Imaginons donc une jeune employée moyenne qui, après avoir décroché un BTS, rentre sur le marché du travail à 20 ans (l'âge moyen, en France, de l'entrée dans la vie active est de 22 ans). Si elle veut avoir droit à sa retraite complète, il faudra qu'elle travaille de 20 à 60 ans sans interruption, sans période de chômage ce qui est quasi impossible.
Selon un rapport de 1998 au Sénat, la durée moyenne de vie active s'est réduite de 40,9 ans en 1981 à 37,4 ans en 1996. Donc demander, comme le prévoient le PS et la droite, 42,5 annuités ou, comme le Medef, 45 annuités, cela revient à dire que plus personne n'aura droit à 100 % de sa retraite à 60 ans.
Pour l'instant les régimes de retraite complémentaires (Arrco et Agirc) assurent la différence, mais exploseraient sous l'effet d'un allongement de la durée de cotisation.
Alors pour atteindre cet objectif toujours plus lointain, il y aurait le fameux "troisième étage"... la capitalisation. Place aux riches !
Pour les pauvres, le Medef et la CFDT ont songé à une alternative. Pour atteindre le nombre d'annuités nécessaire, on pourrait instaurer la "retraite à la carte", et "faire sauter le verrou de la retraite à 60 ans". Autrement dit, certains salariés auraient la "liberté" de travailler jusqu'à 70 ans s'ils veulent toucher une retraite complète. C'est ce qui se passe en Grande-Bretagne, où les fonds de pension, par ailleurs incapables d'assurer une retraite décente aux retraités, ont considérablement affaibli la retraite publique. Le gouvernement travailliste, au lieu d'augmenter les cotisations patronales, parle donc de reculer l'âge de départ en retraite à 67, voire 70 ans.
Travailler plus, gagner moins, enrichir les compagnies d'assurance : non, décidément, 37,5 ou 42,5, ça n'a rien d'un débat de chiffres !
La pyramide des âges contre la capitalisation
Brisons un mythe : la baisse du nombre d'actifs par rapport aux inactifs (retraités
notamment) menace tout autant le système par capitalisation que le système
par répartition.

» Données recueillies:
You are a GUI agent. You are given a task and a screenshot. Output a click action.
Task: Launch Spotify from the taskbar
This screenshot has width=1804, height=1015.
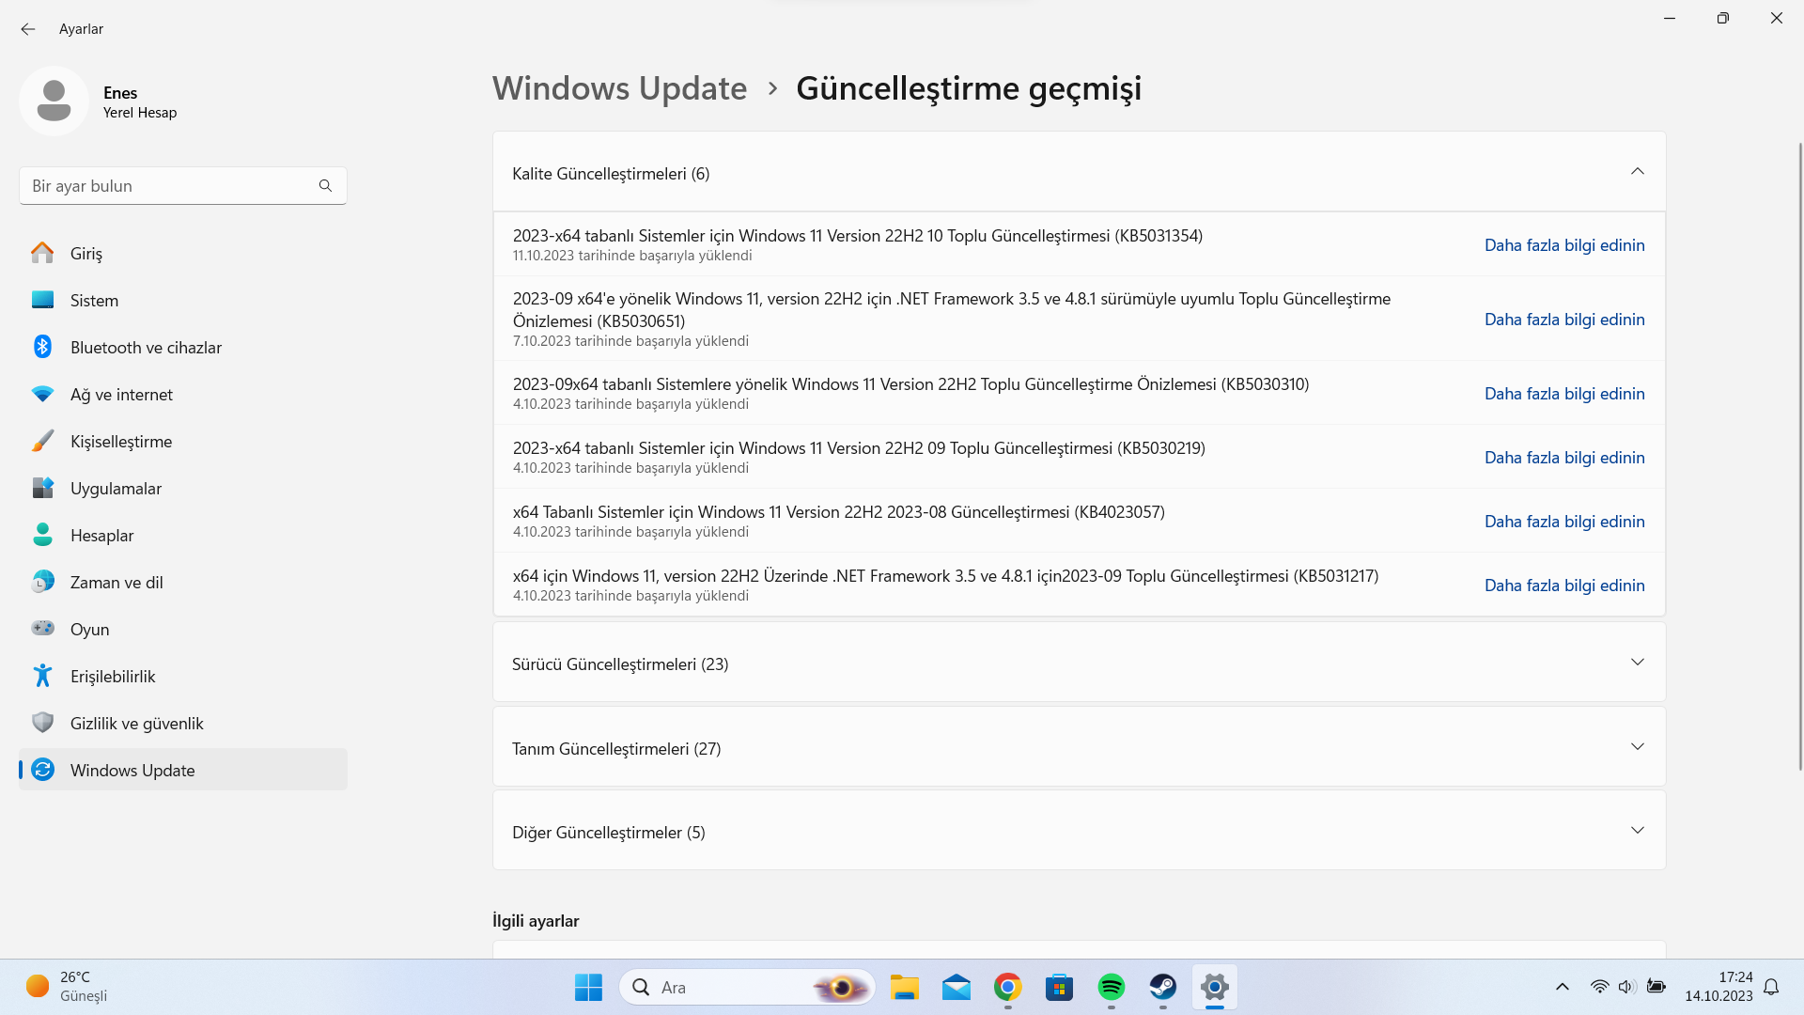(1111, 987)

» Consigne:
Répondez aux questions suivantes à partir du texte sur les retraites.
(a) D'après le rapport de 1998 au Sénat, quelle était la durée moyenne de vie active en 1981 et en 1996 ?
(b) Quels régimes de retraite complémentaires le texte nomme-t-il ?
(c) À quel âge le gouvernement travailliste envisage-t-il de reculer le départ en retraite ?

» Corrigé:
(a) Elle était de 40,9 ans en 1981 et de 37,4 ans en 1996.
(b) L'Arrco et l'Agirc.
(c) À 67, voire 70 ans.